The rights of marginalized people to equal protection under the law are under assault at every level. Earlier this week, the Supreme Court of the United States effectively overturned the precedent set under Roe v. Wade by refusing to intervene on Texas’s ban on 6-week abortions. This week, the Missouri Supreme Court unanimously rejected Ernest Johnson’s death penalty appeal, saying that his intellectual disability was not grounds to spare him from execution.
The law is not neutral, nor was it designed to be. Rather, it has been created by white men within white institutions to protect white wealth - above all else. There are law firms, judges, politicians, and consulting firms that profit from the ongoing attacks on reproductive healthcare, public education, unbiased legal proceedings, protection from state violence, the right to shelter, and more. Even more horrifying are union leaders and labor organizers who have fully rejected support from actors that endorse their causes with one hand while demonstrating a willingness to undermine the rights of women and people of color with the other.
Therefore, the labor movement that rises to today’s challenges must confront legal and state violence in all its forms and at all of its levels: from strengthening teachers’ unions to improving access to reproductive health care for Black mothers, providing support to victims of state violence and recognizing outdated laws that were never designed to support them, and beyond. No one is free until we all are free.
In the News
As part of a larger effort to disrupt the cycle of poverty and crime, Mayor Tishaura Jones’ administration is launching the Social Workers for St. Louis Initiative. The program will hire up to 30 social workers to respond and connect nonviolent persons experiencing mental health crises with medical and healthcare workers, instead of dispatching police to respond. [St. Louis Public Radio/Shahla Farzan]

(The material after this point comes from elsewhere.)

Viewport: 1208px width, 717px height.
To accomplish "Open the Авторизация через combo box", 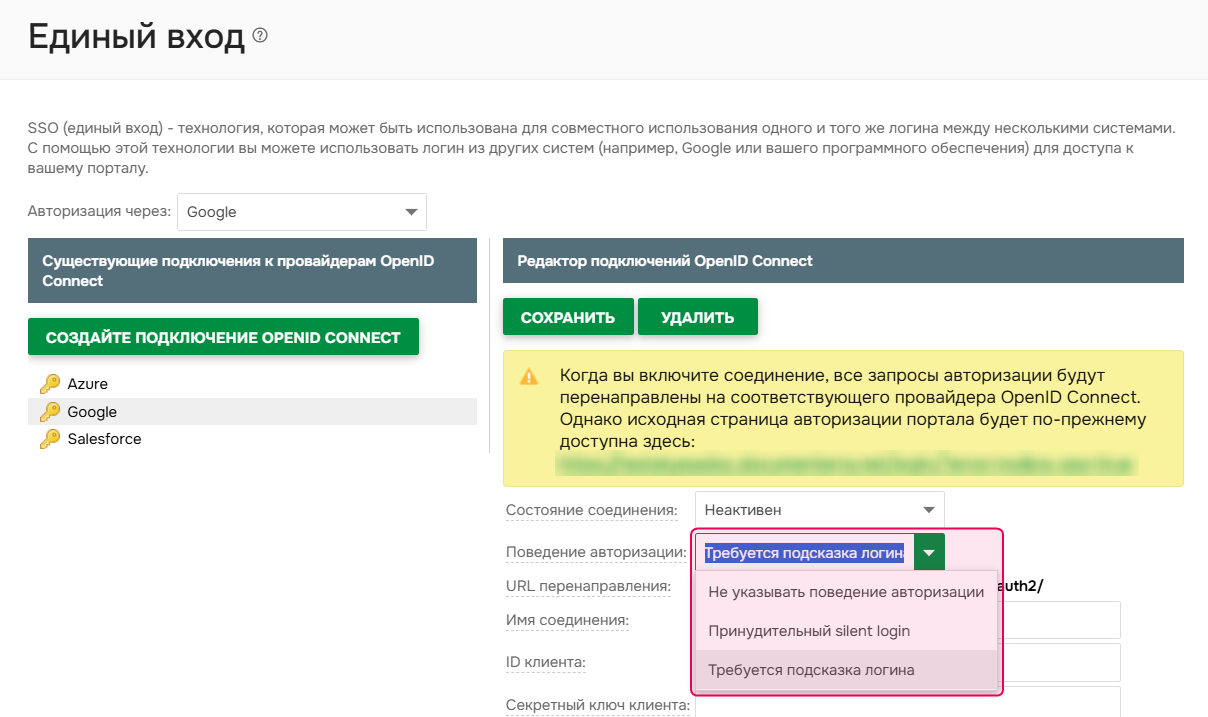I will [x=300, y=211].
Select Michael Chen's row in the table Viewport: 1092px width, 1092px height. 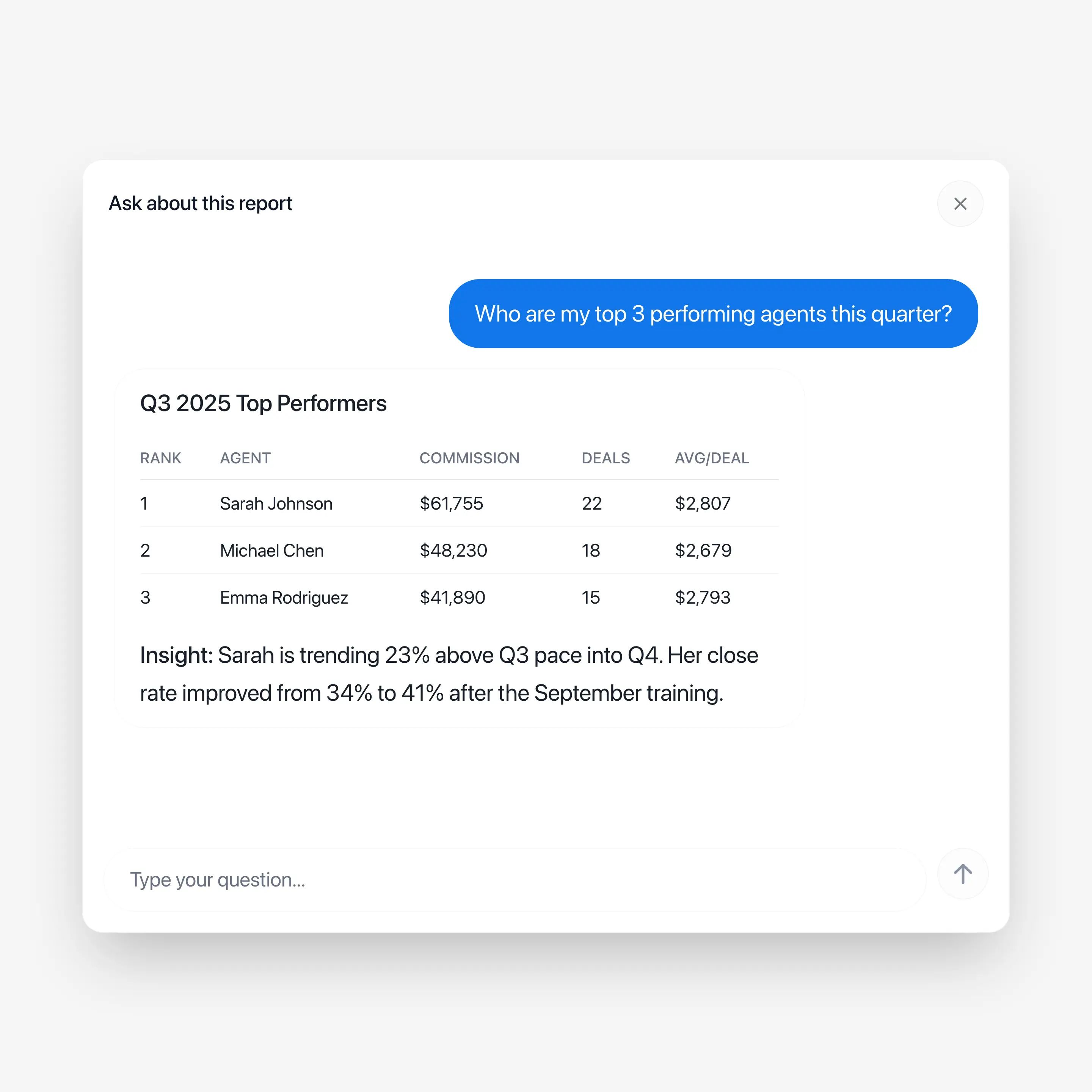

Mayor Jones announced plans to merge St. Louis police and fire dispatch under the St. Louis Emergency Management Agency. Currently, all 911 calls are directed to police dispatch, with operators transferring to fire and EMS as needed. The combined dispatch center under Emergency Management has been proposed in this year’s capital improvement plan for $32 million. Police dispatch remains more than 30 positions understaffed. The administration is also considering a salary increase for dispatchers [St. Louis Post-Dispatch / Erin Heffernan]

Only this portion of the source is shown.